### [Work instructions]
Which lines run from the one containing "Viewport: 1456px width, 819px height." to the end of the listing below? Write them out exactly, both ends included, with nothing else.

### [Given records]
((

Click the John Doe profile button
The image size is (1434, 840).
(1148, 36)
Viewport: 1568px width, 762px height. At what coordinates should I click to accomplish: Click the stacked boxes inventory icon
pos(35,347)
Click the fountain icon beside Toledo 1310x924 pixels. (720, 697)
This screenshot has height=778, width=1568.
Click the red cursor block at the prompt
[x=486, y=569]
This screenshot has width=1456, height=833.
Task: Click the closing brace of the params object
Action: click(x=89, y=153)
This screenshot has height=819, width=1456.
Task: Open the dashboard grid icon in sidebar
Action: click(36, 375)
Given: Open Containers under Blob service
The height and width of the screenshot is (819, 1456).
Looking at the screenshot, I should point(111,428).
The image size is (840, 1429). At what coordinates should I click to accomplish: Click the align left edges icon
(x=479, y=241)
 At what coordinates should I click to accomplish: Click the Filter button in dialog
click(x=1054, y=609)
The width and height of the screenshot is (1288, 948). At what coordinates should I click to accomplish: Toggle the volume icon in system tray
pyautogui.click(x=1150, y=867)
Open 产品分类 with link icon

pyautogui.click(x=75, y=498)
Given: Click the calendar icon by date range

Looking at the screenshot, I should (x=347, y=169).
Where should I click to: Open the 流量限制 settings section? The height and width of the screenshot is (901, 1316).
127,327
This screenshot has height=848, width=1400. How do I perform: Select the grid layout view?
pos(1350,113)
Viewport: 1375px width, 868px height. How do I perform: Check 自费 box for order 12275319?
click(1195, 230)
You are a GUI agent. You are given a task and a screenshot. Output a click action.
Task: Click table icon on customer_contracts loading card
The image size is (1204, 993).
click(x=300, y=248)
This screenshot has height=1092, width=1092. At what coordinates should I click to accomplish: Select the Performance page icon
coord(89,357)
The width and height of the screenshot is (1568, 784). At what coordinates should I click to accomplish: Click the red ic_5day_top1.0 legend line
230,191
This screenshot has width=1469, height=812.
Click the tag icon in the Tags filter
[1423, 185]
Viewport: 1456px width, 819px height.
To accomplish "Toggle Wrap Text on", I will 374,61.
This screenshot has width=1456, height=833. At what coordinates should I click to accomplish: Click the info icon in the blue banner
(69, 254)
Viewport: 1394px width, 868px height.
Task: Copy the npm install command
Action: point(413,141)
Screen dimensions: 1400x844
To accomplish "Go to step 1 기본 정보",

))

### [Task output]
Viewport: 1456px width, 819px height.
To accomplish "Toggle Wrap Text on", I will 374,61.
This screenshot has width=1456, height=833. At what coordinates should I click to accomplish: Click the info icon in the blue banner
(69, 254)
Viewport: 1394px width, 868px height.
Task: Copy the npm install command
Action: point(413,141)
Screen dimensions: 1400x844
To accomplish "Go to step 1 기본 정보",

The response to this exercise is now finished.